At some point, the logic of the combination would not hold together if we are asked to give up too much. This is not where we are right now, Niederauer said on a conference call in which he also discussed third-quarter earnings.

He reiterated his confidence in the compelling industrial logic of the merger following a meeting with the European Commission last week to make the case for the deal, which has caused antitrust concerns because of the tight grip such a company would have on exchange-based financial futures trading in Europe.

Another meeting is set for next week as a November 17 deadline approaches for NYSE Euronext and Deutsche Boerse to offer concessions that would ease regulators' concerns, such as opening up businesses to rivals or selling some operations.

The meeting -- which a source said is on Tuesday -- should help the companies determine how to better work with (the regulators) to further narrow and address their remaining concerns, Niederauer said on Thursday.

A key way to measure which remedies are acceptable is to look at whether EU demands put the cost savings promised to shareholders in jeopardy, a person familiar with Deutsche Boerse's thinking said on Thursday.

This in effect means that the companies cannot agree to sell one of the two derivatives exchanges, Eurex or Liffe, because they would no longer be in a position to deliver the synergies, this person said.

Another source close to Deutsche Boerse said the process of discussing possible remedies began this week in anticipation of a state of play meeting with the European Commission and representatives of both Deutsche Boerse and NYSE on November 8.

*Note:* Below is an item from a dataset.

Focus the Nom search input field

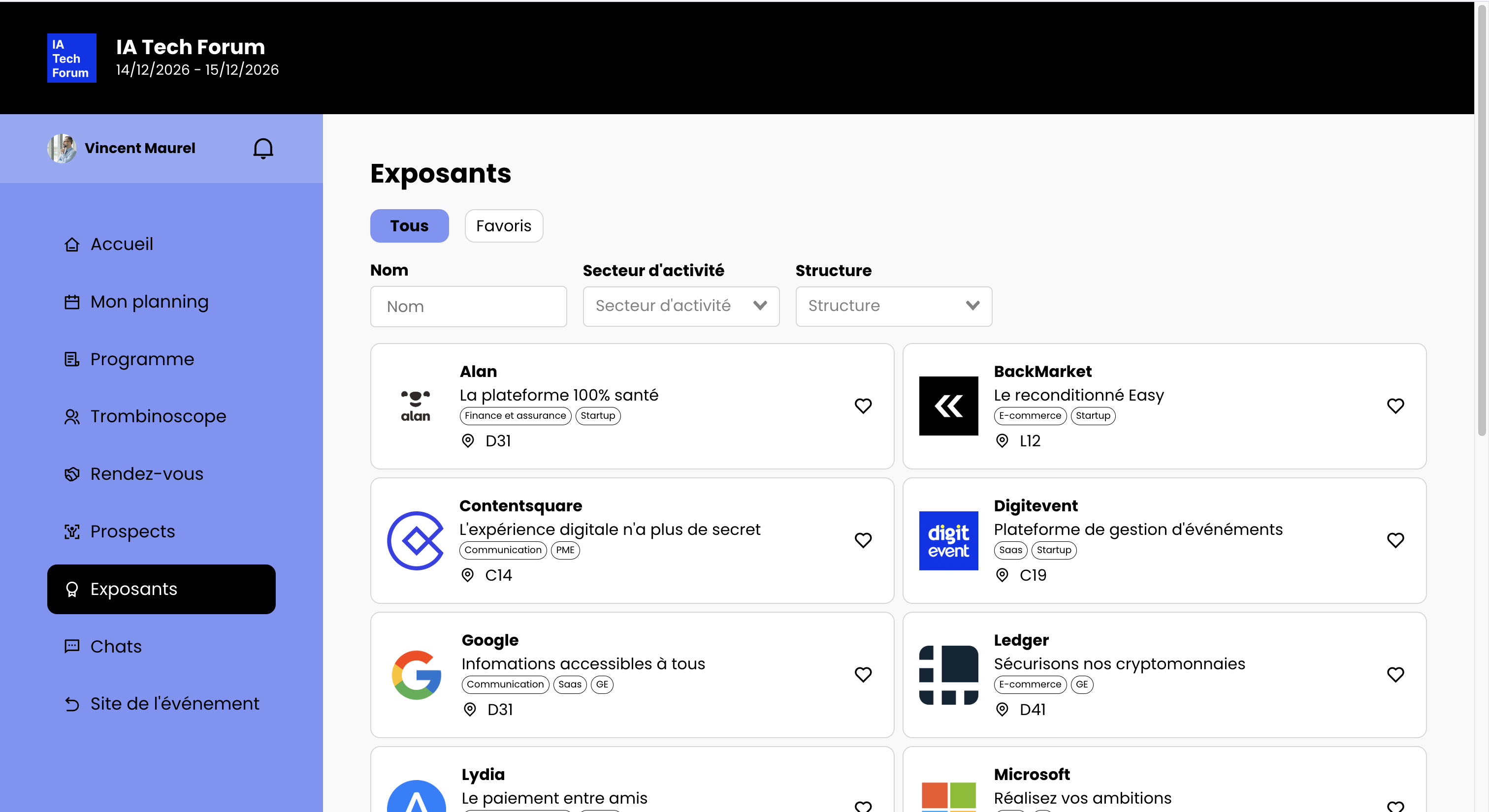click(468, 307)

At this meeting, it will become clear whether arguments brought forward by NYSE and Boerse during the oral hearings in Brussels were heeded by the European Commission, the second source said.

These possible remedies will then be discussed at a Deutsche Boerse board meeting scheduled for the week of November 14, the person added.

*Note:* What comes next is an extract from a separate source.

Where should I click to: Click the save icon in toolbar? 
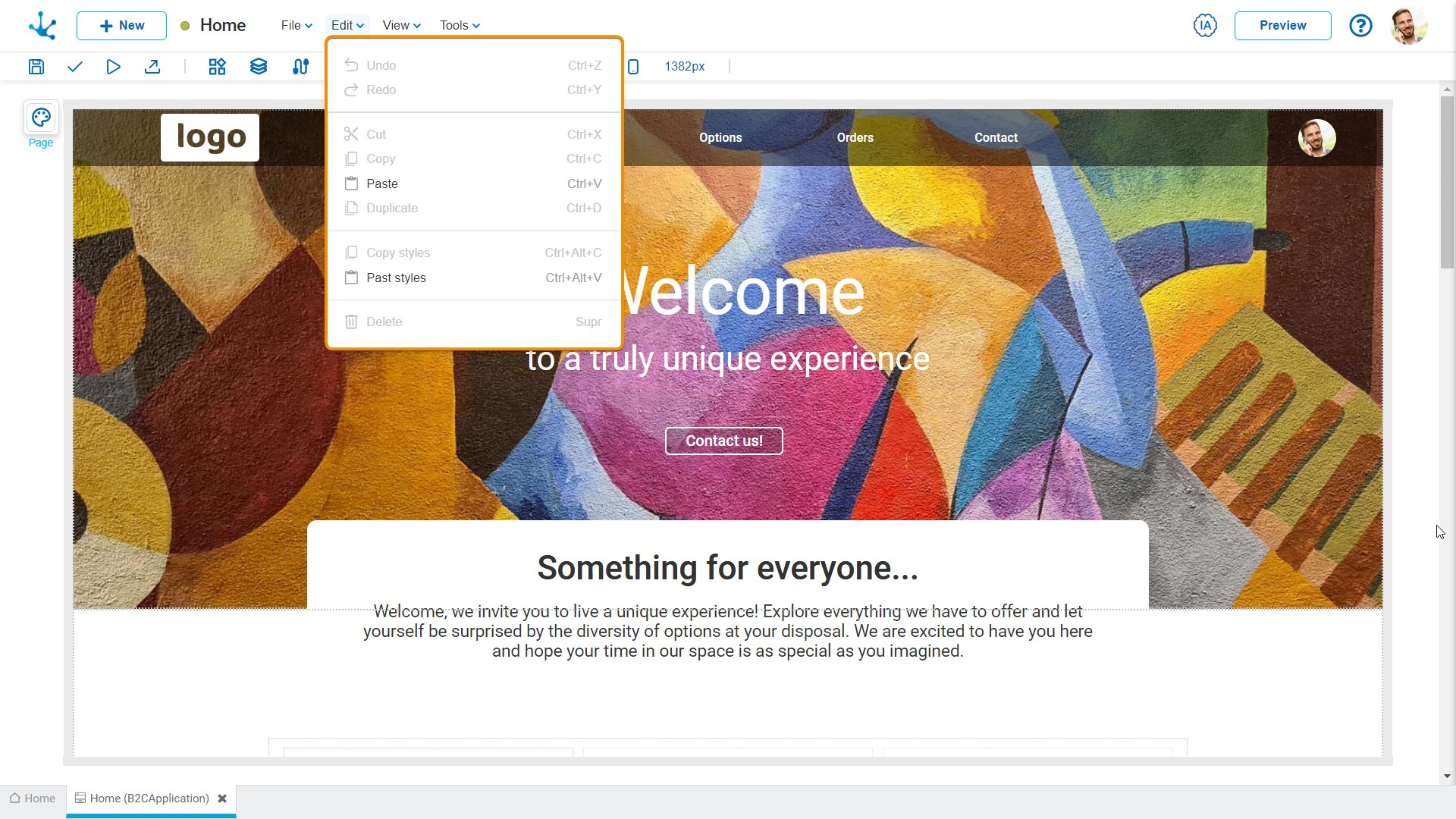pyautogui.click(x=36, y=67)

Meanwhile, Deutsche Boerse this week began modelling remedy scenarios such as opening up different products for clearing and settlement to third parties, said a third source, who is close to Deutsche Boerse.

Deutsche Boerse's takeover of NYSE Euronext, first announced amid a rush of industry merger plans in February, would create the world's largest exchange operator.

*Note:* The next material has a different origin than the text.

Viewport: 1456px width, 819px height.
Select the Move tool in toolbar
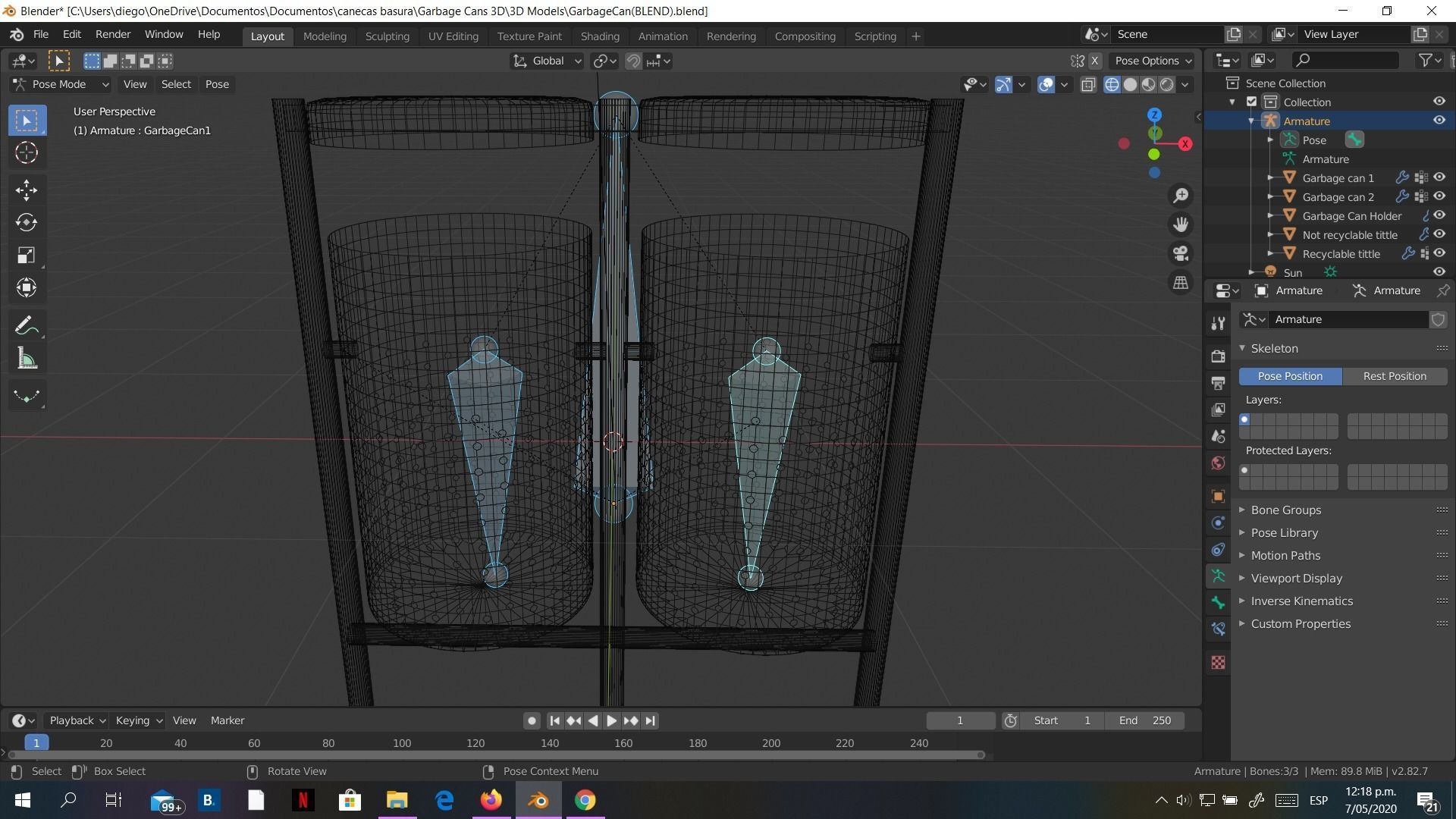pyautogui.click(x=27, y=190)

The EU has pledged to make public its final decision on the deal by December 22.

Earlier on Thursday, NYSE Euronext cited strong trading and technology sales for a 54 percent rise in quarterly profit.

A rare bright spot in an otherwise dark quarter for financial firms, exchanges benefited as investors rushed to trade, hedge and speculate in the year's most volatile markets, driven by Europe's sovereign debt crisis and the U.S. credit downgrade and deficit debate.

The company said operating income was up 38 percent for derivatives trading and 54 percent for share trading. Data and systems sales rose 29 percent.

Total revenue increased 20 percent to $1.3 billion, while operating expenses fell 1 percent to $416 million. Profit was $186 million in the third quarter.

Shares of NYSE Euronext were up 1.8 percent at $25.98 in morning trading.